SUPPLIED RECORDS below:

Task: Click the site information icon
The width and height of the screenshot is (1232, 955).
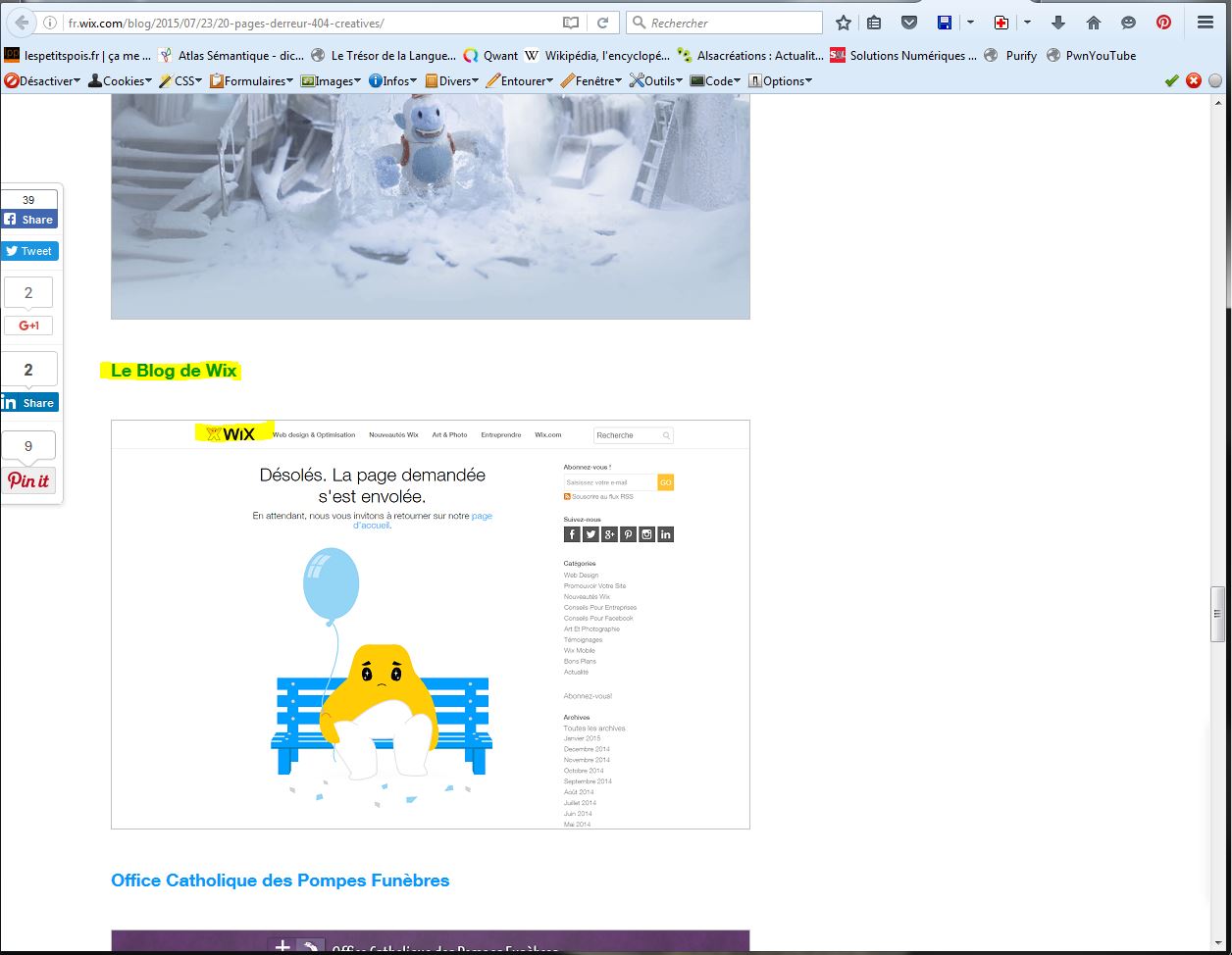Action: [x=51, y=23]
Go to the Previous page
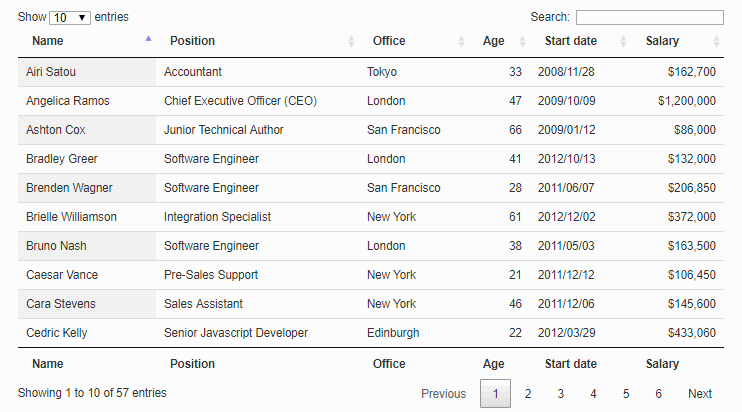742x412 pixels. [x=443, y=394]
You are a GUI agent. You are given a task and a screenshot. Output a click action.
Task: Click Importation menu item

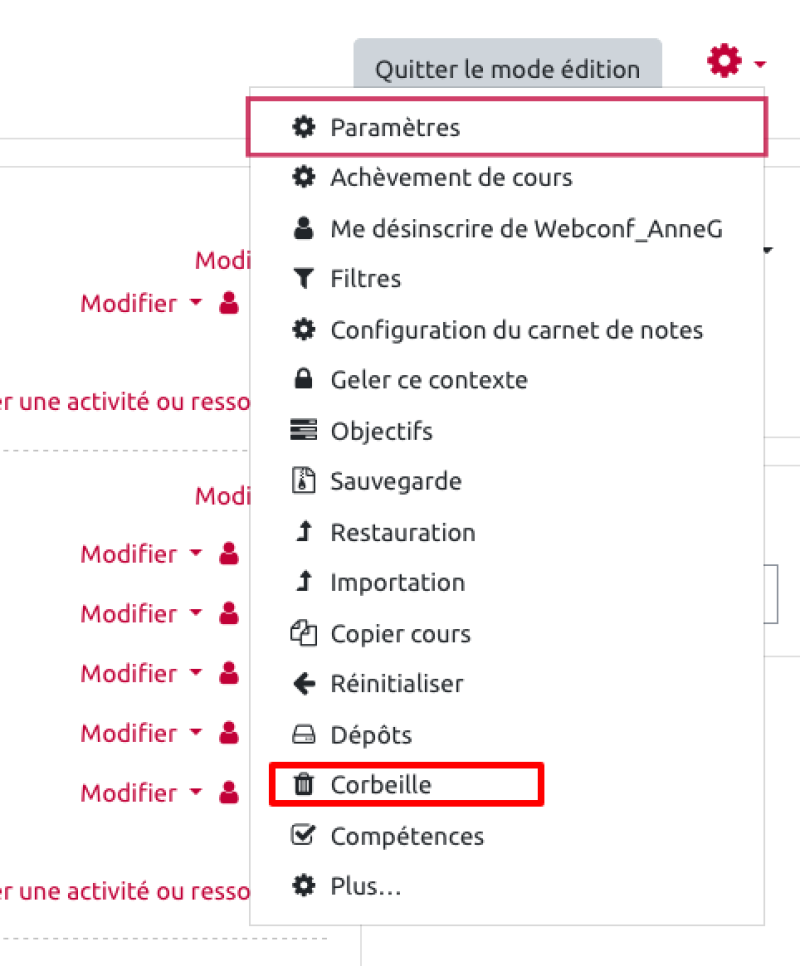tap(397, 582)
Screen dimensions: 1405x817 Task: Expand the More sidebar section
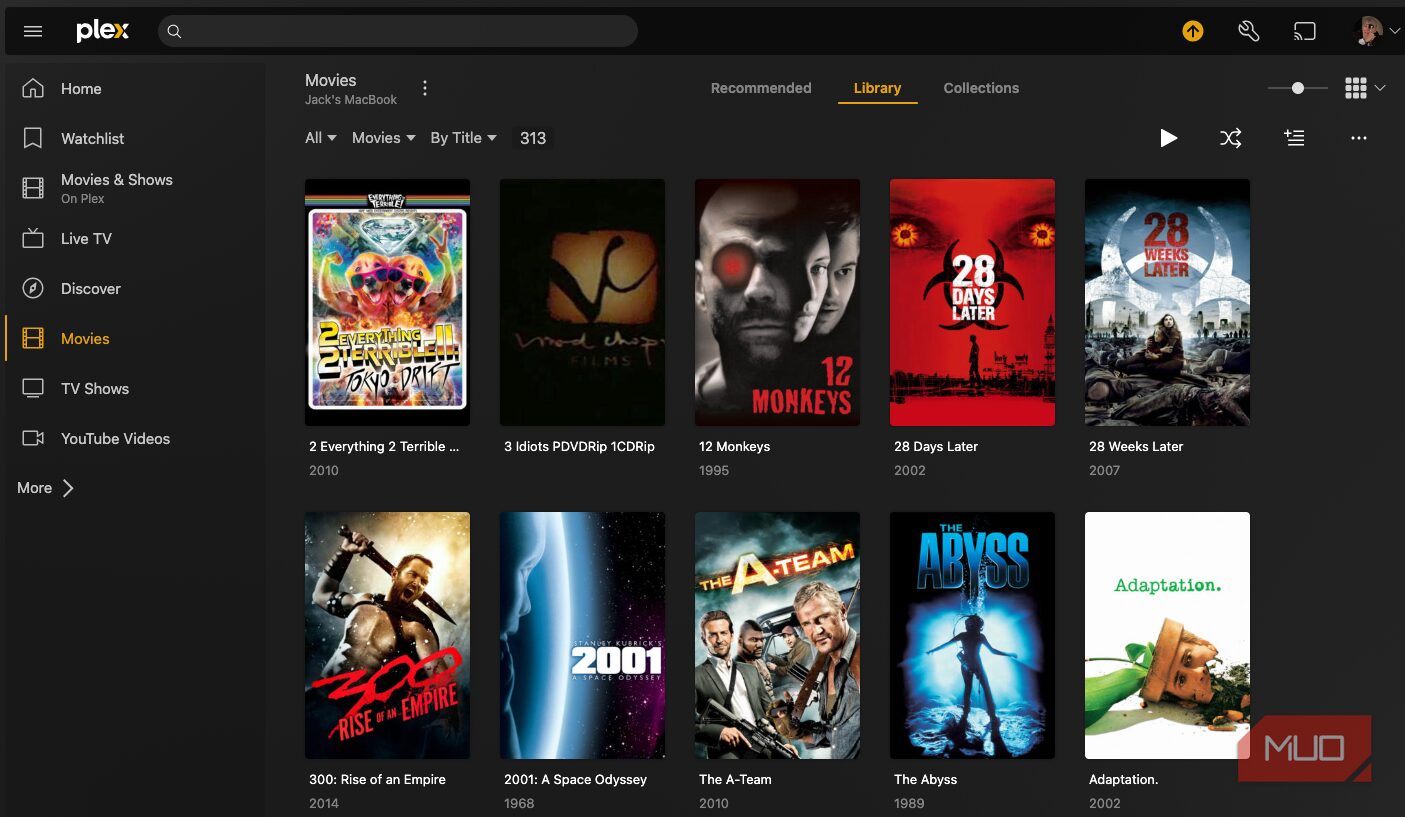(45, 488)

End of SUPPLIED RECORDS.

EXERCISE PROMPT >> Write out all the entries word for word, but drop the pictures.

SOLUTION TO THIS EXERCISE >>
Task: Click the site information icon
The width and height of the screenshot is (1232, 955).
Action: [x=51, y=23]
Go to the Previous page
742x412 pixels. [x=443, y=394]
You are a GUI agent. You are given a task and a screenshot. Output a click action.
Task: Click Importation menu item

tap(397, 582)
Screen dimensions: 1405x817 Task: Expand the More sidebar section
(45, 488)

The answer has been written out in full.